The exam, which would be paid for by the state, will include a diagnosis of Parker’s mental condition as well as an opinion by Muscatel if Parker suffers from a mental disease or defect, and if he was insane at the time of the attack.

The report will also include an opinion if Parker has the capacity to understand the upcoming court proceedings and help assist in his own defense, as well as an opinion if Parker presents a substantial danger to other people or if he is likely to commit other felonies that jeopardize public safety.

Muscatel is a forensic neuropsychologist who received a doctorate’s degree in clinical psychology from the University of Washington in 1979. He has been a staff psychologist at Valley General Hospital in Kent, and has also served on the staff at Providence Hospital in Seattle and Steven’s Memorial Hospital in Edmonds. He was previously the director of the Anger Management Treatment Program at Harborview Medical Center in Seattle.

Judge Harper approved the motion for Muscatel to be hired for the evaluation, which will take place at the Jefferson County Jail.

The cost of the evaluation, which includes an interview, review of medical records, and preparation of a report, is expected to cost $5,000.

While defendants usually face a statutory 10-day deadline to raise a defense of not guilty by reason of insanity, Feinson noted in court documents that Parker could not initially give notice in time of his desire to use that defense after his arrest because he asked for a new attorney.

Parker asked for a new lawyer in February. He remains in jail on $535,000 bond, and his trial has been set for May 24.

The first-degree attempted murder and first-degree assault charges stem from Parker’s alleged assault on his former partner at her Brinnon home earlier this year.  

911 dispatchers were called just before 9:30 p.m. Sunday, Jan. 17 by a man who said his neighbor had been attacked by “her ex” and was bleeding “rather badly.” 

A deputy responding to the 911 call found the woman sitting in the passenger seat of a vehicle with significant cutting injuries to both arms as well as her upper back, head, neck and shoulders.

Parker fled the scene of the attack in a 2006 Chevrolet Cobalt, which was spotted after it broke down on U.S. Highway 101 near Hama Hama.

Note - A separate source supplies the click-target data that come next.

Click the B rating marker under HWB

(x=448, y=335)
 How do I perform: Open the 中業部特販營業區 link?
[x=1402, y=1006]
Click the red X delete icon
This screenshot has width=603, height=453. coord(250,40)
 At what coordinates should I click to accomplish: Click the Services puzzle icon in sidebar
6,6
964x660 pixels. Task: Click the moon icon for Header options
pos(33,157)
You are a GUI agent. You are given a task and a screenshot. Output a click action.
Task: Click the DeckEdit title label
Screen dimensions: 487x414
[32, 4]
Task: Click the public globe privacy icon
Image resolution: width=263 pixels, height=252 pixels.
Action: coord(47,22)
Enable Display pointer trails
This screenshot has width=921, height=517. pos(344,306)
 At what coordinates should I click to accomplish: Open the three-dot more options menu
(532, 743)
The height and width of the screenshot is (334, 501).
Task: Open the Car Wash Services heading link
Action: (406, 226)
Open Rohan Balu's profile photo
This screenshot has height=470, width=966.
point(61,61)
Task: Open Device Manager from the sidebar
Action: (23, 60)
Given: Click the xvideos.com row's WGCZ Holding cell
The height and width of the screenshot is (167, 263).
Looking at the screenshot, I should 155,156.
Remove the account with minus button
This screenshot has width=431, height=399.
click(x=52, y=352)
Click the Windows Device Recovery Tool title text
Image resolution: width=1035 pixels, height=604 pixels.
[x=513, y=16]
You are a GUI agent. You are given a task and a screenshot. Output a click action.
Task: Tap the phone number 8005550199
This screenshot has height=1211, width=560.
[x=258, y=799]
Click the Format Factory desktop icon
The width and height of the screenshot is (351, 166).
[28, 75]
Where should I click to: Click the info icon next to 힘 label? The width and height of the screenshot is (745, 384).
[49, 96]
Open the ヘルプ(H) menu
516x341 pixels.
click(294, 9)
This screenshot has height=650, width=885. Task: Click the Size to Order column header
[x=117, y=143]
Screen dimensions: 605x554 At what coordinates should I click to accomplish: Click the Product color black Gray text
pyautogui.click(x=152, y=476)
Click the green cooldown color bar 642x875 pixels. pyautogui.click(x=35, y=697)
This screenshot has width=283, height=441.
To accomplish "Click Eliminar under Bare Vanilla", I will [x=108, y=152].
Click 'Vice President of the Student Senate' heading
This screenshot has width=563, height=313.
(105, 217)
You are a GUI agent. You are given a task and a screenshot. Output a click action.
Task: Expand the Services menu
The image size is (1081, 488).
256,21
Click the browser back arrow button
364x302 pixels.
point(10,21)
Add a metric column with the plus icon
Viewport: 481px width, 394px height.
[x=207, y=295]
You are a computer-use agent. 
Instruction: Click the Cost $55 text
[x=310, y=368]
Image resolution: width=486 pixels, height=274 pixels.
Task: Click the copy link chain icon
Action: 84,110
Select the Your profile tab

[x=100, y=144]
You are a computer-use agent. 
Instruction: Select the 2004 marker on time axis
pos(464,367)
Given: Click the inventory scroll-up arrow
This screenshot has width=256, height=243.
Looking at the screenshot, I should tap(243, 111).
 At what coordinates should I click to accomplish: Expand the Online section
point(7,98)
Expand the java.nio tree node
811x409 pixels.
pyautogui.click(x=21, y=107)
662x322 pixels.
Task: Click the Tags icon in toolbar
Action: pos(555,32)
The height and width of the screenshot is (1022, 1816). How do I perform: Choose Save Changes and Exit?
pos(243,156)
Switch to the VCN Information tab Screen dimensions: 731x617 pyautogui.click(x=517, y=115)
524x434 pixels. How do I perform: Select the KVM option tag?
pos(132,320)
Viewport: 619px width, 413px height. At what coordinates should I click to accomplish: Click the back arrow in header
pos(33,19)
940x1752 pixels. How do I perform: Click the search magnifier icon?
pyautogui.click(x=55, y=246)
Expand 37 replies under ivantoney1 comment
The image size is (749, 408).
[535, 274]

Parker then tried to carjack another vehicle, according to police, before fleeing on foot.

A K-9 unit brought in by the Mason County Sheriff’s Office found Parker hiding in the woods nearby.

The charge of custodial assault was filed by prosecutors after Parker allegedly assaulted a corrections officer at the Jefferson County Jail in Port Hadlock the day after his arrest.

A review of the surveillance video from the holding cell showed Parker “very clearly” trying to punch the sergeant with his right fist after he charged an officer who wanted to get Parker to put on a suicide-prevention smock.

Officials said Parker decided to cooperate with officers at the jail after a corrections officer pointed a Taser at him.